Description
The database contains 24 professional actors (12 female, 12 male), vocalizing two statements in a neutral North American accent. Speech includes calm, happy, sad, angry, fearful, surprise, and disgust expressions.
Each expression is produced at two levels of emotional intensity (normal, strong), with an additional neutral expression.
Data contains 1440 files or records: 60 trials per actor x 24 actors = 1440.
Sound features like the mfcc, chroma, and mel features that distinguish different sound characteristics like pitch(high or low), timbre (uniqueness of individual's voice) and power in voice were extracted to form dataset.
Different emotion samples were visualised, as well as the melspectogram sound feature - which is approximately a visualisation of sound by frequency.
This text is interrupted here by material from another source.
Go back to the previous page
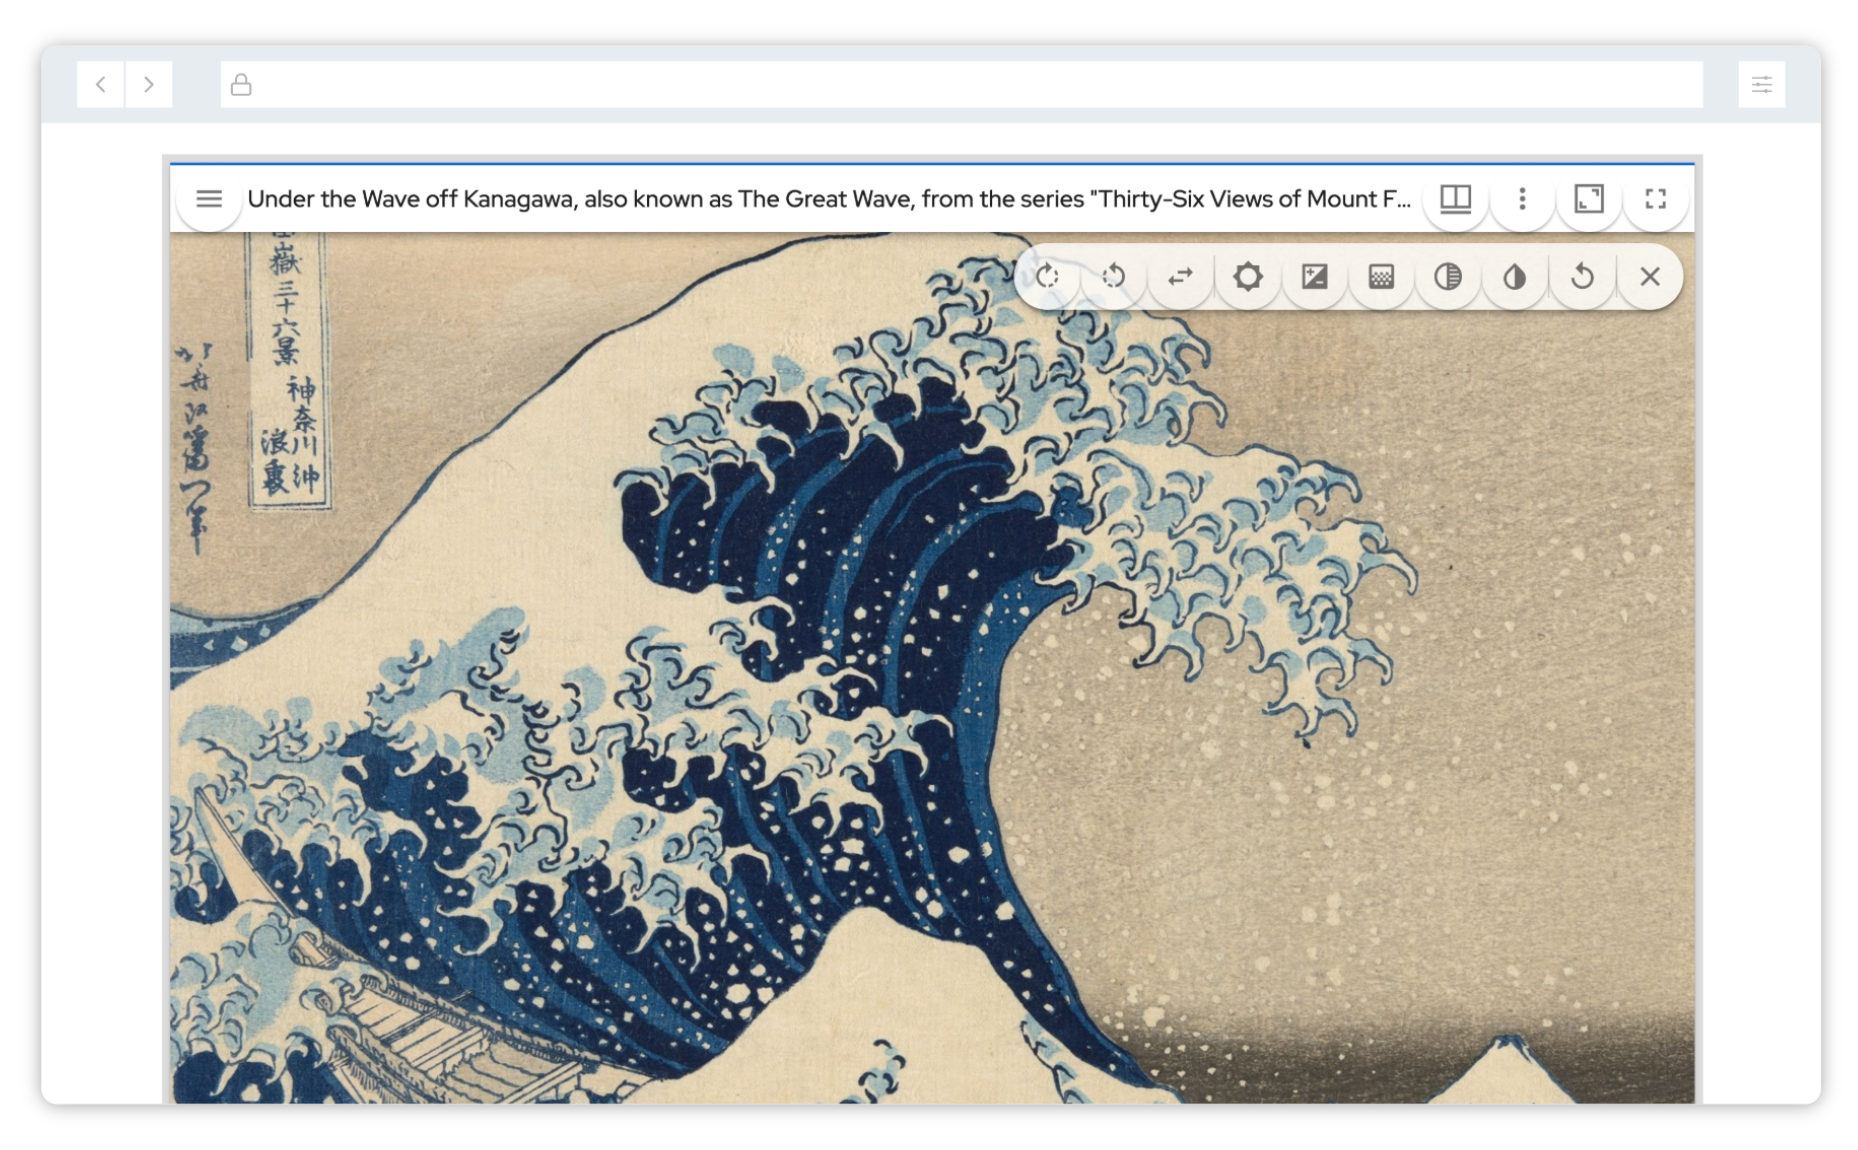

Read more here --> https://en.wikipedia.org/wiki/Mel-frequency_cepstrum
After extracting several sound features, with the emotion of the file as the target variable, several classification models were tried:
- LogisticRegression
- LogisticRegression with Ridge Penalty (l2)
- LogisticRegression with Lasso Penalty (l1)
- Support Vector Machine
- Random Forest
The best model at predicting emotion was the Support Vector Machine (hyper parameters: "rbf" kernel, c=10), at overall accuracy of 82%.